Once again, super confusing. The thing with the fireflies versus the
normal flies is just a massive plothole. While insects are inherently
disturbing, they can’t really carry an entire plot by themselves. Is the
Nogitsune actually the fly or is it just a manifestation of his power? Are
flies his secret demon minions? If Reese was just another possessed body, why
does the Nogitsune torment Stiles with that form? Or does Jeff Davis just get a kick out of
exploiting classic horror movie tropes?
This episode is basically the ‘Visionary’
of 3B, with all the exposition and flashbacks. It’s basically a less
titillating episode of Game of Thrones. It’s loads more compelling than Derek’s
never-ending roulette of manpain, but that it partially due to the Kitsune’s
more interesting backstory, and how Arden Cho manages to look boss even when
covered in blood and guts. Still, it’s a an hour’s worth of clunky exposition
about a supporting character’s mom, instead of an hour of Scott and Stiles
cuddling or Derek doing angry pushups in his burned down house. Scott speaks
for everyone when he says, “You didn’t tell us anything.”
GPOY.
Basically the whole point of the
8-hour exposition marathon was to drill in the whole Scott must kill his one
true love best friend. She totes
blames Scott, Stiles and Allison for the whole ice bath thing, which
resurrected the Nogitsune. Never mind that she was the one who called it in the
first place. She insists that the only way to save Stiles is to kill him. Remember
the whole ‘change the body’ cure they had going on last episode? Nope? Well,
neither do the writers. Kira basically superglues the katana back together
using her Thunder Kitsune powers of electricity, and off they go to commit
pseudo-fratricide.
In other news, Sheriff, Chris
Argent and Derek are the broodiest bromance to ever bromance, breaking each
other out of jail, and having serious man talk around an important table for
about 10 minutes. Sheriff finds out that Stiles brain isn’t really broken after
all, the Nogitsune’s really just a douche. They team up, plus Allison and agree
to save Stiles. There’s a really tender/sad moment when Allison breaks down in
the Sheriff’s arms, by far the most realistic reaction to all the shit that’s
been going on in the psychotic town. (NGL, I’m still clinging to the idea that
Allison is also evil/possessed, was waiting for her to go all Roose Bolton on
Sheriff Stilinski.)
The Lannisters send
their regards.
The Sheriff’s phone beeps, and its
his security system; someone’s breaking into his house. It’s Stiles, sitting on
his bed, waving creepily. I never know whether to be turned on or terrified
whenever Nogitsune!Stiles is on screen. Basically, fear boner. So off they go
to Casa Stilinski, and find a chessboard, the same one Stiles used last season
to explain the whole werewolf thing to his dad.
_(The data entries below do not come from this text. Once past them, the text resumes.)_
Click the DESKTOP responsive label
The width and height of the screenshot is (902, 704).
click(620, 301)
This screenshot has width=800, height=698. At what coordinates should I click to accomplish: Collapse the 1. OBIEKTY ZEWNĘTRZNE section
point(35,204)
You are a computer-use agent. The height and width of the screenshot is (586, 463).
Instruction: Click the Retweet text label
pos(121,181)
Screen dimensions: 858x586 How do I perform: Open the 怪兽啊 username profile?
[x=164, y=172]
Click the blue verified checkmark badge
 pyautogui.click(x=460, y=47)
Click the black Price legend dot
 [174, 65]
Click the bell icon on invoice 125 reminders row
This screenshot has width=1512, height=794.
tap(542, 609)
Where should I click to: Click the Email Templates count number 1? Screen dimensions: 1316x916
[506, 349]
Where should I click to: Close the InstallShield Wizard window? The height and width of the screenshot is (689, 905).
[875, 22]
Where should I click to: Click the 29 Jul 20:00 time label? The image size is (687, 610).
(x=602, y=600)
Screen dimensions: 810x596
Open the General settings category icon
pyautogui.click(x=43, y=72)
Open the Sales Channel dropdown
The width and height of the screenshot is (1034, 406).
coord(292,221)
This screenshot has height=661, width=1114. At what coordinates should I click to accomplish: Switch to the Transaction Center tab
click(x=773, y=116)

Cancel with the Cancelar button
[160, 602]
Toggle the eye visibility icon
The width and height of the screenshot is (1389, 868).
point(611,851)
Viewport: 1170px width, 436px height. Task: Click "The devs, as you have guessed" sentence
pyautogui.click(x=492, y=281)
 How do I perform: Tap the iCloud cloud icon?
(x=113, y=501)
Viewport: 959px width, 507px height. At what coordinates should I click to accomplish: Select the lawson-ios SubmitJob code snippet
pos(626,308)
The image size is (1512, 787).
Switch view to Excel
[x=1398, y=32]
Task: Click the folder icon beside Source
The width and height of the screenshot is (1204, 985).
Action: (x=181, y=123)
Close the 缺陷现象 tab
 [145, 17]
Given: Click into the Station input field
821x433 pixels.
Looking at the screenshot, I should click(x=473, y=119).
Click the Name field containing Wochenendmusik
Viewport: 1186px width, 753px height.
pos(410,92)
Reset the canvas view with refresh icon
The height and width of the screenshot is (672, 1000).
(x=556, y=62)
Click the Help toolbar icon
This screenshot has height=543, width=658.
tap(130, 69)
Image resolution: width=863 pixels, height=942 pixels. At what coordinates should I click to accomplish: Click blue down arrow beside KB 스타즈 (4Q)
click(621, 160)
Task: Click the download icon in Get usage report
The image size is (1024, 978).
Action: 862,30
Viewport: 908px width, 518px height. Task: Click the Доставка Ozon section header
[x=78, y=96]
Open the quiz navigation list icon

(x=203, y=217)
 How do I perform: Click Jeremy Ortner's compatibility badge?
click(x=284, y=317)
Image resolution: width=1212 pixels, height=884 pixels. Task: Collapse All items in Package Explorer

It’s all set up like a game, labeled with their names. Derek is king, and one move away from checkmate. It’s either a message from Stiles or a threat from the Nogitsune. The Sheriff pitches the theory that this might be just one sadistic joke, and all they have to do is change the punchline. Makes no sense, but I hope they’re setting up the biggest dad joke of all time.So they go to Derek’s loft, and
seriously, he needs a security system, or at least some locks, because Stiles
is there, standing in the middle of the room. Cue dramatic turn.
“Hi, dad.”
Next Week: More gratuitous
torture scenes, 40 backflips in a row, and Derek gets his ass kicked.